Contratti pirata in aumento: "Otto su dieci in settori come servizi e logistica"

Dal 2019 espansione dei Ccnl che bypassano i sindacati più rappresentativi "Appalti e mansioni con basse qualifiche, così il lavoro costa fino al 20% in meno" .

di Andrea Gianni

MILANO

L’impiego dei “contratti pirata“ ha registrato una crescita negli ultimi anni, nella Città metropolitana di Milano, soprattutto nel caso di appalti che si giocano sulla riduzione del costo del lavoro. Una "anomala concentrazione" nell’ambito del comparto definito dal Cnel "V plurisettoriale", perlopiù in Servizi Imprese e Commercio e Logistica: otto avviamenti (cioè nuovi contratti) su dieci risultano basati su un contratto nazionale di lavoro "stipulato da sindacati non confederali", bypassando quindi gli accordi raggiunti fra Cgil, Cisl e Uil e associazioni di categoria più rappresentative per dare una cornice condivisa al rapporto di lavoro: non solo una questione di stipendi, ma anche di tutele come malattia, ferie e congedi retribuiti. Una fotografia che emerge dall’ultimo rapporto dell’Osservatorio mercato del lavoro della Città metropolitana, diretto da Livio Loverso, che ha preso in esame 318.655 avviamenti dal 2015 al 2022.

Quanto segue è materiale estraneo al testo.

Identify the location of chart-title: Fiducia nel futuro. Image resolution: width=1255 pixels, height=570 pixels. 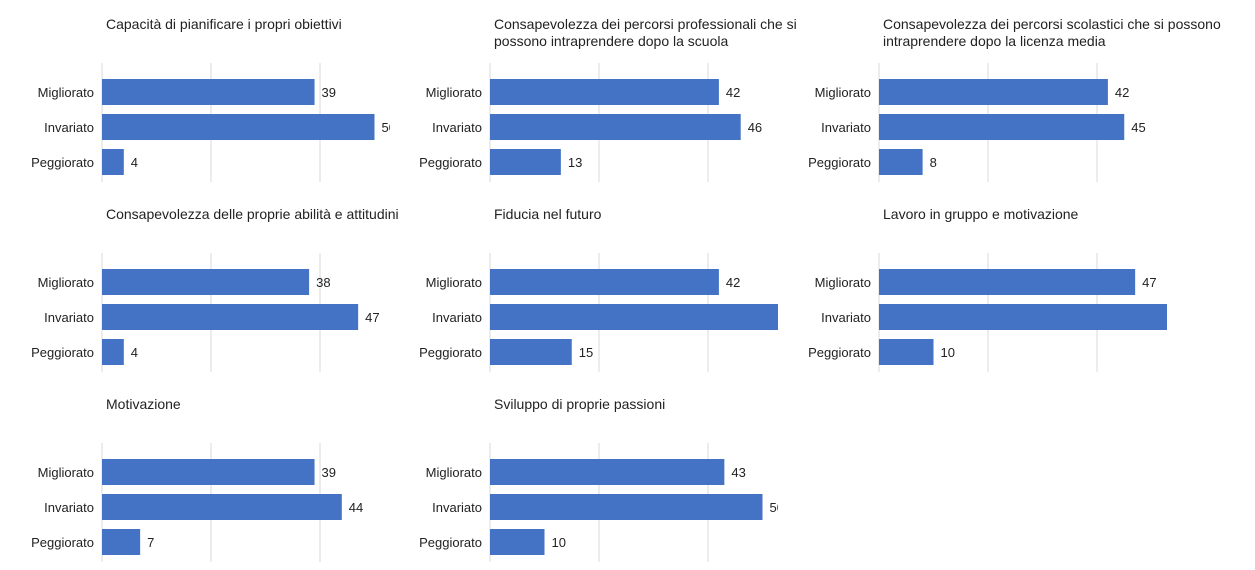
(548, 214).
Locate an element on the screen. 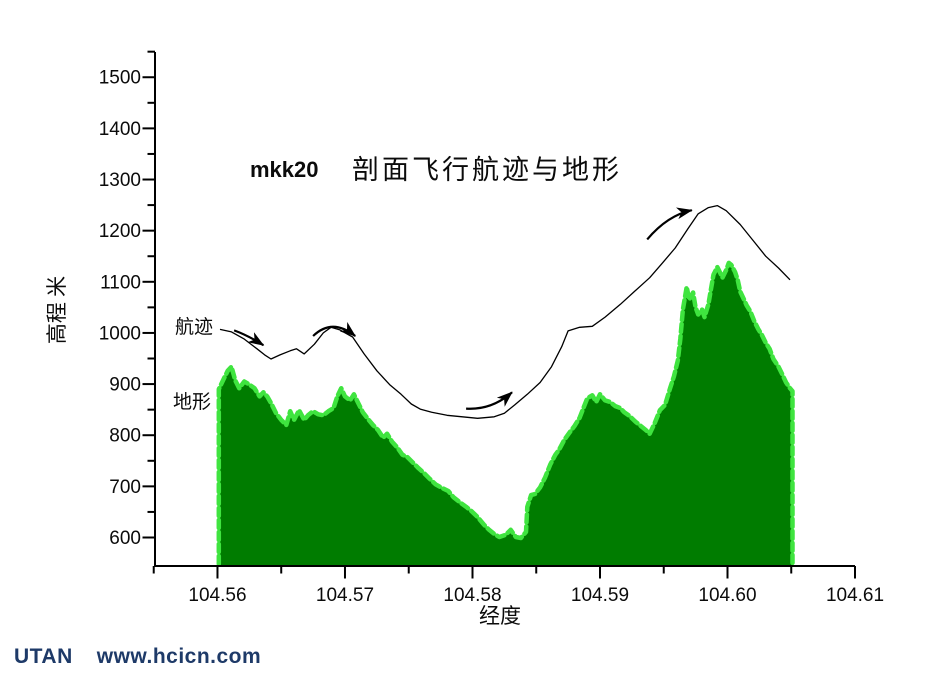  x-tick-label: 104.57 is located at coordinates (345, 596).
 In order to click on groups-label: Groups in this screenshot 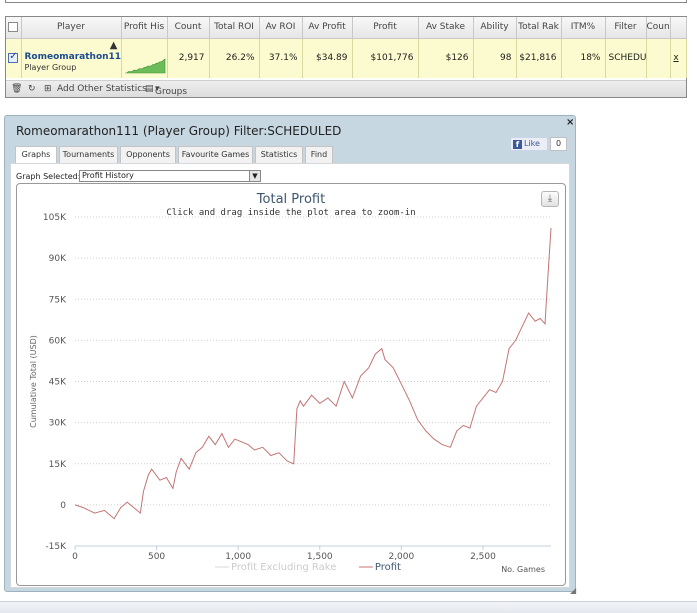, I will do `click(172, 92)`.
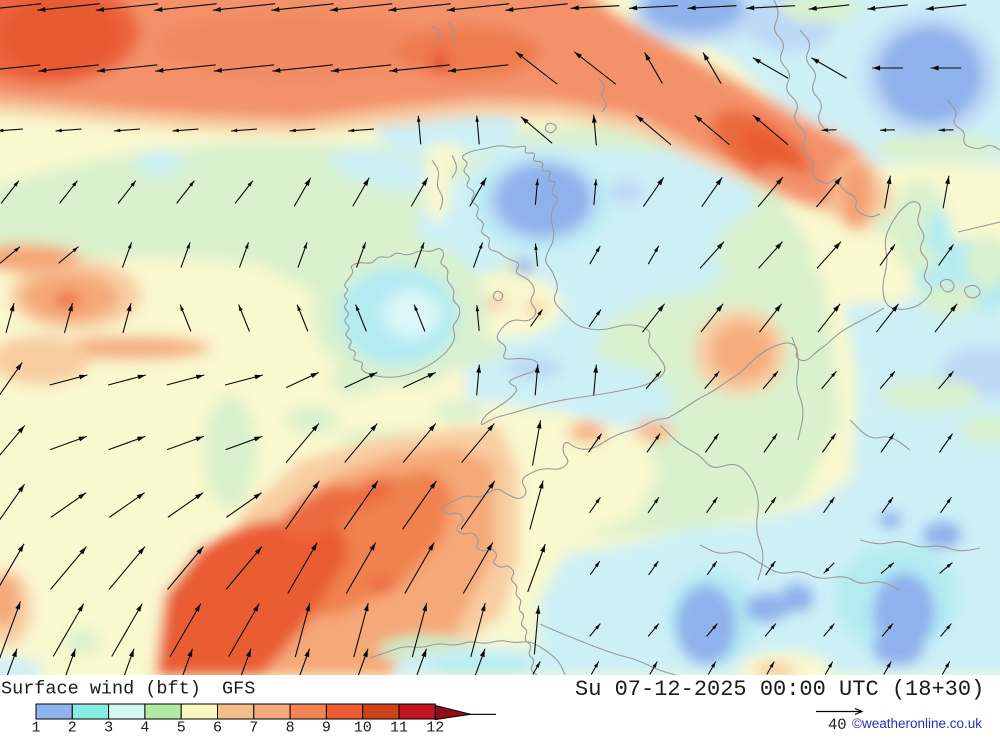  Describe the element at coordinates (108, 727) in the screenshot. I see `svg-text: 3` at that location.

L’adozione dei Ccnl "non confederali", firmati da sindacati e associazioni di imprese che non hanno una reale rappresentanza ma dettano le regole per tutti, risulta ancora marginale, e questa è una buona notizia. Ma il 79,4% si concentra nell’ultimo quadriennio, dal 2019 al 2022. E nel 2022 la loro quota è cresciuta raggiungendo il 4,8% del totale. "La loro espansione – si legge nel rapporto – riguarda soprattutto mansioni a minore specializzazione e con elevata sostituibilità, con una maggiore incidenza nelle cooperative e nell’impiego part time nel settore dei servizi alle imprese. Inoltre si caratterizzano per la prevalenza di rapporti di lavoro a tempo determinato di durata inferiore all’anno". Solo nei 16 contratti più diffusi sono state censite 22 sigle sindacali e ben 30 associazioni datoriali. Sono 1.179 le tipologie di contratto depositate al Cnel: 229 sono sottoscritti da Cgil Cisl e Uil e 950 da sindacati non confederali, mentre sono 824 quelli firmati da almeno una organizzazione datoriale o sindacale rappresentata al Cnel. Una vera giungla, dove si perdono di vista i diritti dei lavoratori.

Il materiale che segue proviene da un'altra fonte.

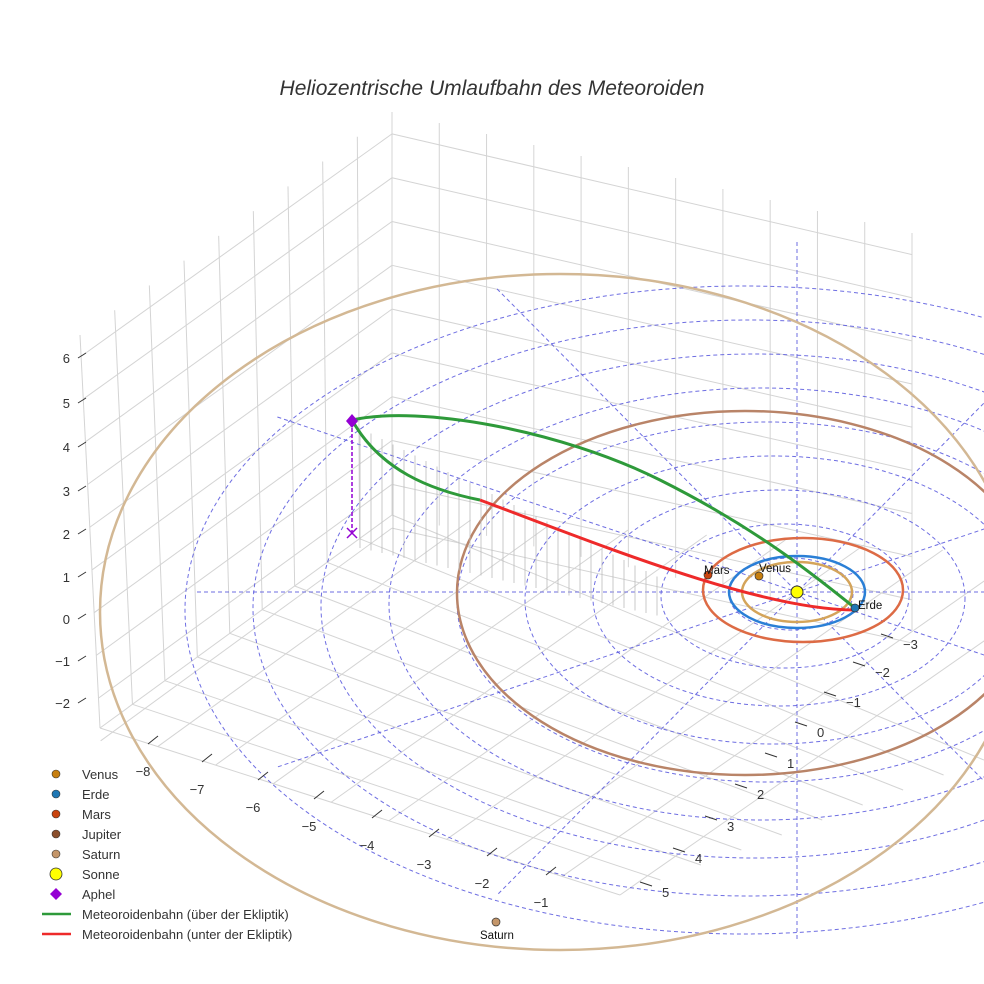  What do you see at coordinates (66, 448) in the screenshot?
I see `z-tick-label: 4` at bounding box center [66, 448].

"Il tema dell’impiego dei Ccnl è strettamente legato al dibattito nazionale riguardo all’introduzione, per legge, di una paga minima oraria – spiega la consigliera metropolitana con delega al Lavoro Diana De Marchi –. Le sacche di utilizzo di contratti collettivi alternativi, nei quali sovente vengono sacrificati i lavoratori, appaiono marginali nella quantità e tuttavia allarmanti per la loro concentrazione nei settori trasversali dell’economia locale". Nella cornice del Patto per il lavoro, potrebbero essere quindi promosse "azioni mirate ad informare e sensibilizzare i lavoratori e i datori di lavoro sui benefici dei contratti collettivi nazionali e ad adottare misure che disincentivino l’utilizzo di contratti collettivi alternativi". Un contratto “pirata“ consente di risparmiare fino al 20% sul costo del lavoro, considerando anche tutto ciò che esula dalla paga mensile. "Stiamo assistendo a un lento sgretolamento della contrattazione – osserva Loverso – anche a favore di associazioni datoriali “pirata“, soprattutto nei settori dove il lavoro è più povero e meno qualificato".

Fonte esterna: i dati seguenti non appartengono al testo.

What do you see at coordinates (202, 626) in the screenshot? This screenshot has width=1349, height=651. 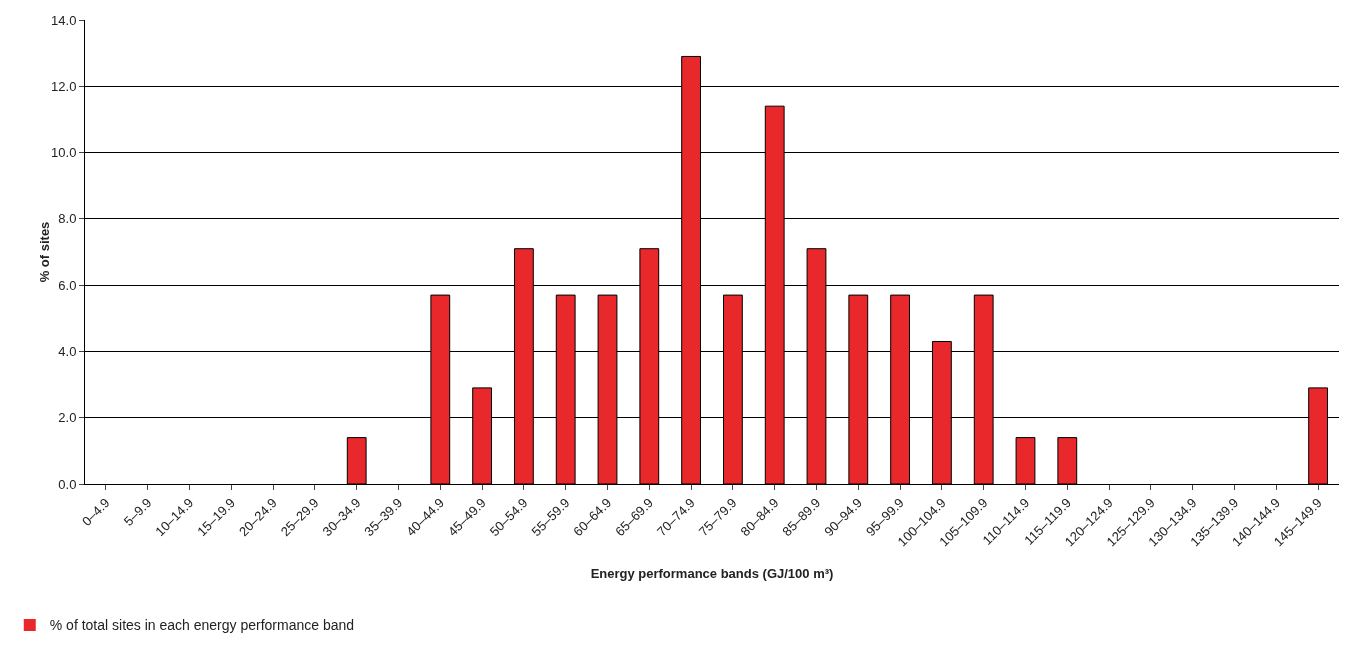 I see `legend-label: % of total sites in each energy performance band` at bounding box center [202, 626].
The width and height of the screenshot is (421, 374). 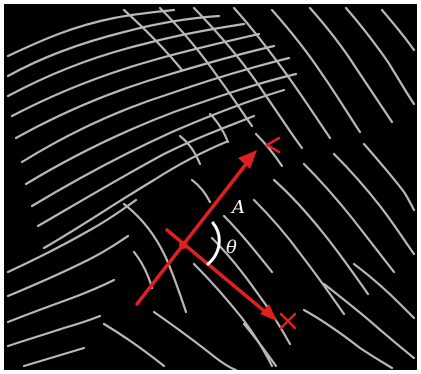 What do you see at coordinates (183, 245) in the screenshot?
I see `minutia-point` at bounding box center [183, 245].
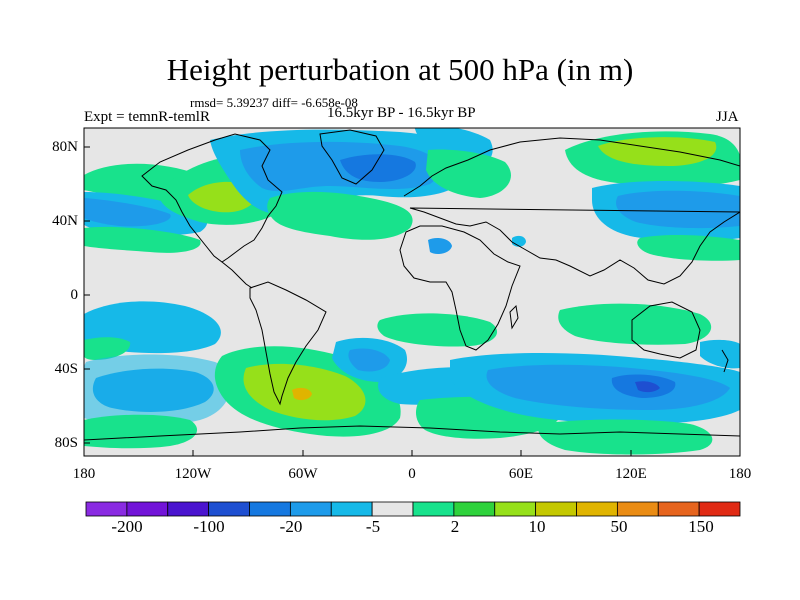 Image resolution: width=800 pixels, height=600 pixels. I want to click on coastline-eurasia, so click(572, 211).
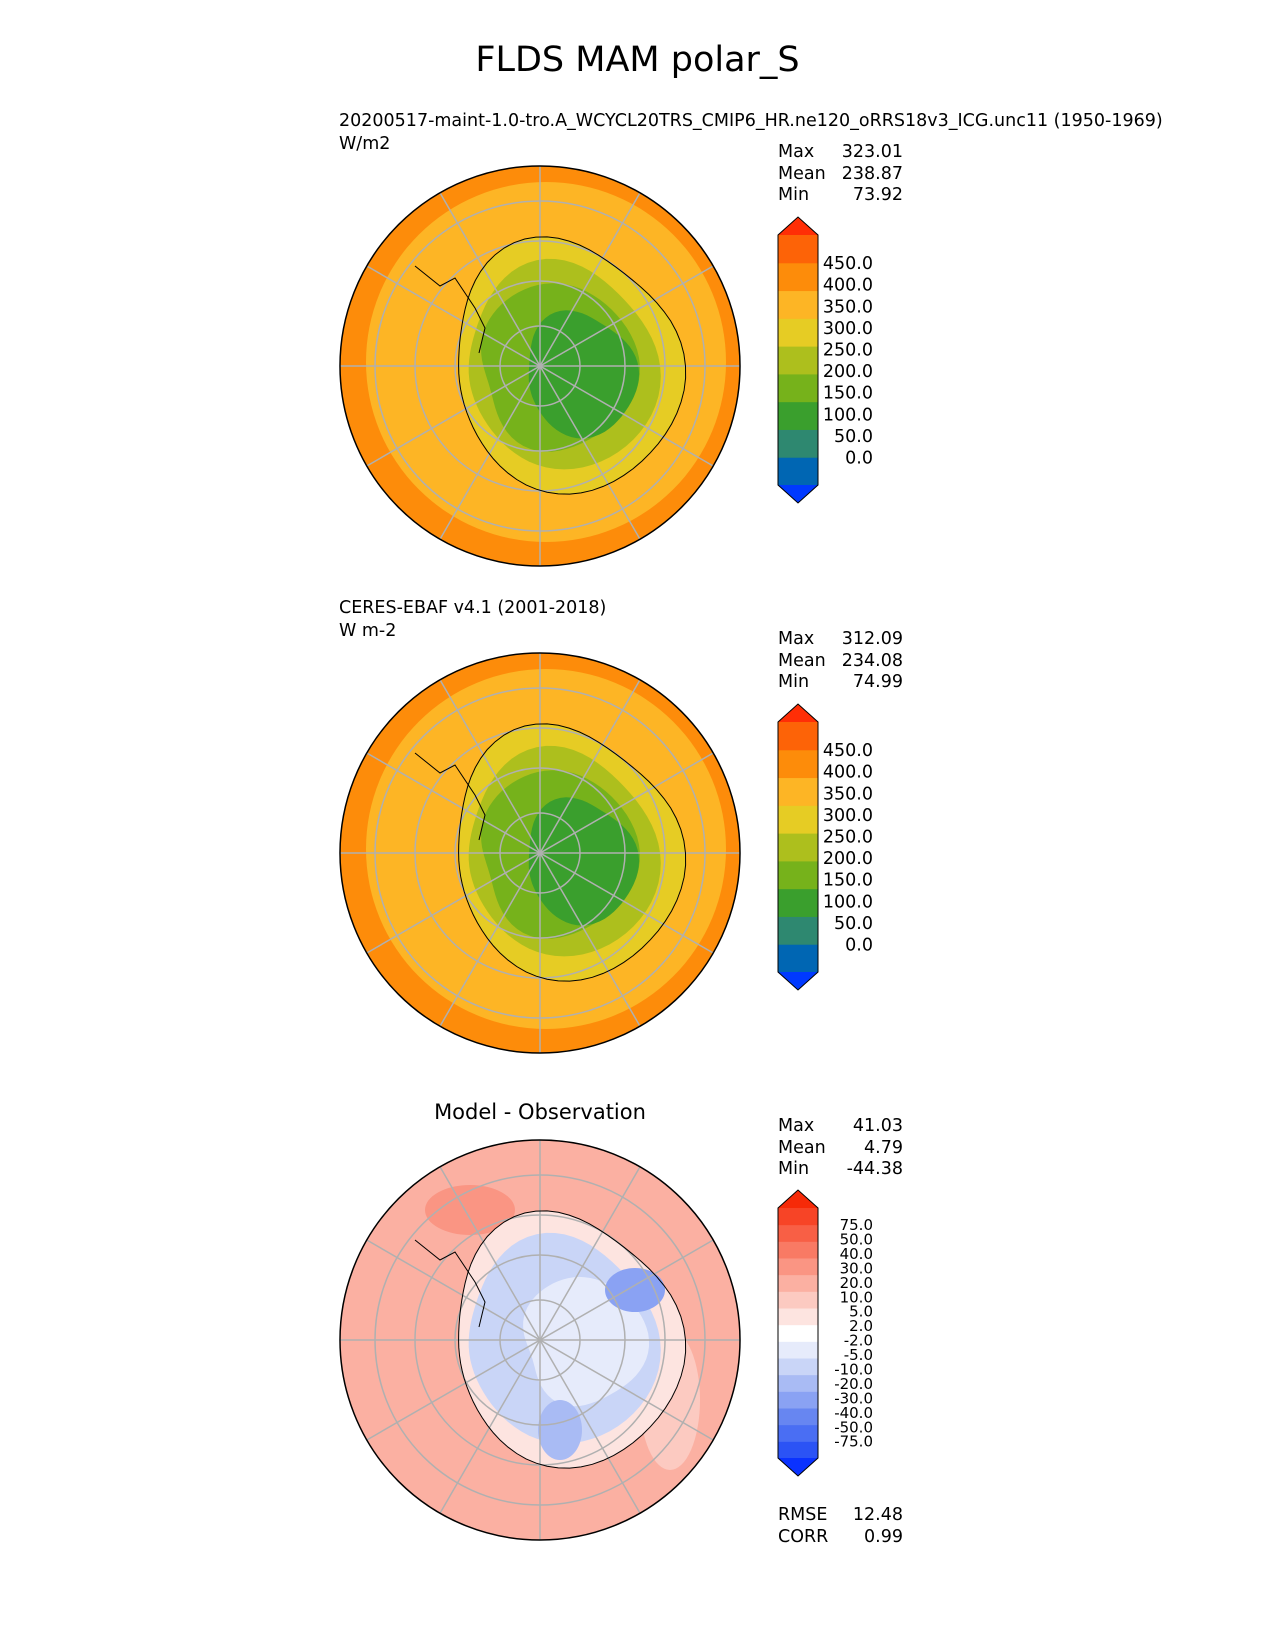 This screenshot has height=1650, width=1275. I want to click on colorbar-tick-label: -20.0, so click(854, 1384).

Per l’ex ministra del Lavoro, Nunzia Catalfo, il problema "oltre alla crescita è legato alla semplice esistenza della possibilità di contratti pirata che comprimono il costo della lavoro". Un tema che finisce periodicamente al centro del dibattito politico, senza finora una misura decisiva. Un fenomeno che si inserisce in un quadro in generale positivo per il lavoro a Milano e hinterland, almeno per quanto riguarda il numero di nuovi contratti. Si assiste, evidenzia il report, a "una stabilizzazione dei volumi dei flussi occupazionali e una crescita del numero complessivo degli occupati", superando definitivamente gli scossoni provocati dalla pandemia. Il problema, come sempre, è nella qualità del lavoro. "Quello dei contratti pirata è uno dei tanti problemi irrisolti – spiega Salvatore Monteduro, segretario della Uil Milano e Lombardia – e le differenze non riguardano solo il salario. Ad esempio, nella sanità privata, un contratto pirata arriva a ridurre a sei mesi la copertura della malattia. Poi il dipendente diventa di fatto licenziabile".